Jum'at, 29 Mei 2020

Dana DIPA Sulut Capai 14,4 Triliun

 

manadoterkini.com, SULUT – Gubernur Sulawesi Utara, Olly Dondokambey, SE, Kamis (13/12/2018) menyerahkan Daftar Isian Pelaksanaan Anggaran (DIPA) dan Dana Transfer ke Daerah serta Dana Desa Tahun 2019 kepada Bbupati, wali kota, serta para Pimpinan Satuan Kerja Pusat dan Daerah di Wilayah Provinsi Sulawesi Utara.

Dengan diserahkannya DIPA dan Dana Transfer ke Daerah serta Dana Desa Tahun Anggaran 2019 di Auditorium Mapalus tersebut, Olly berharap pelaksanaan pembangunan dan pencairan anggaran dapat berlangsung lebih tepat waktu, lebih merata, dan memberikan dampak multiplikasi (multiplier effect) yang lebih besar kepada pembangunan perekonomian Sulut.

Olly juga menyebut pesan Presiden Joko Widodo pada acara penyerahan DIPA Tahun Anggaran 2019 di Istana Negara bahwa belanja APBN tahun 2019 difokuskan untuk pembangunan SDM, peningkatan daya saing, memperkuat ekspor dan investasi serta untuk penguatan value of money.

“Presiden Jokowi mengatakan bahwa penggunaan anggaran harus berfokus pada dampak nyata yang dapat dirasakan, bukan sekedar apa yang dikerjakan,” kata Olly.

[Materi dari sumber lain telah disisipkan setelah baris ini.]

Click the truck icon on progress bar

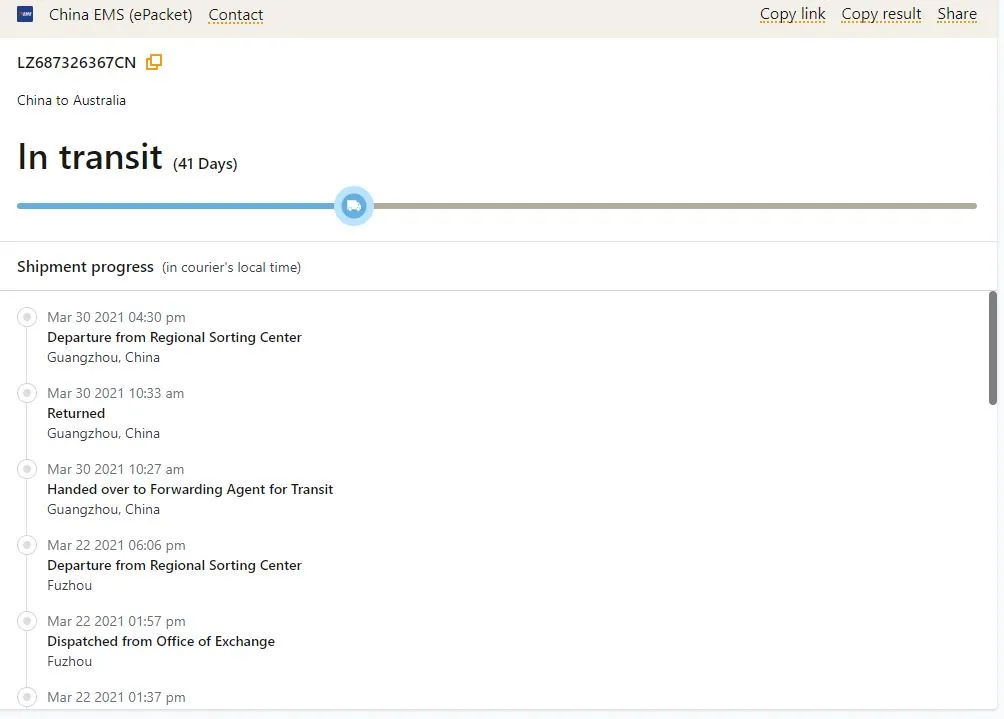tap(353, 206)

Karenanya, Olly mengingatkan para bupati dan wali kota untuk memastikan setiap rupiah dari APBN 2019 betul-betul digunakan untuk kepentingan rakyat sampai ke tingkat desa, serta memastikan untuk perlindungan sosial benar-benar diterima oleh yang membutuhkan.

“Melalui momentum penyerahan DIPA saat ini, saya mengajak kita sekalian untuk memperkokoh komitmen untuk menggunakan alokasi dana dengan baik dan akuntabel,” beber Olly.

Diketahui, alokasi Dana Transfer ke Daerah dan Dana Desa se Sulut pada Tahun Anggaran 2019, ditetapkan sebesar Rp. 14,4 triliun.

Dana sebesar Rp. 14,4 triliun tersebut terdiri atas Dana Bagi Hasil Pajak, sebesar Rp. 288,7 miliar; Dana Bagi Hasil Sumber Daya Alam sebesar Rp. 244,2 miliar; Dana Alokasi Umum, sebesar Rp. 8,9 triliun; Dana Alokasi Khusus Fisik, sebesar Rp. 1,6 triliun; Dana Alokasi Khusus Nonfisik, sebesar Rp. 1,7 triliun; Dana Insentif Daerah, sebesar Rp. 300,5 miliar dan Dana Desa, sebesar Rp. 1,2 triliun.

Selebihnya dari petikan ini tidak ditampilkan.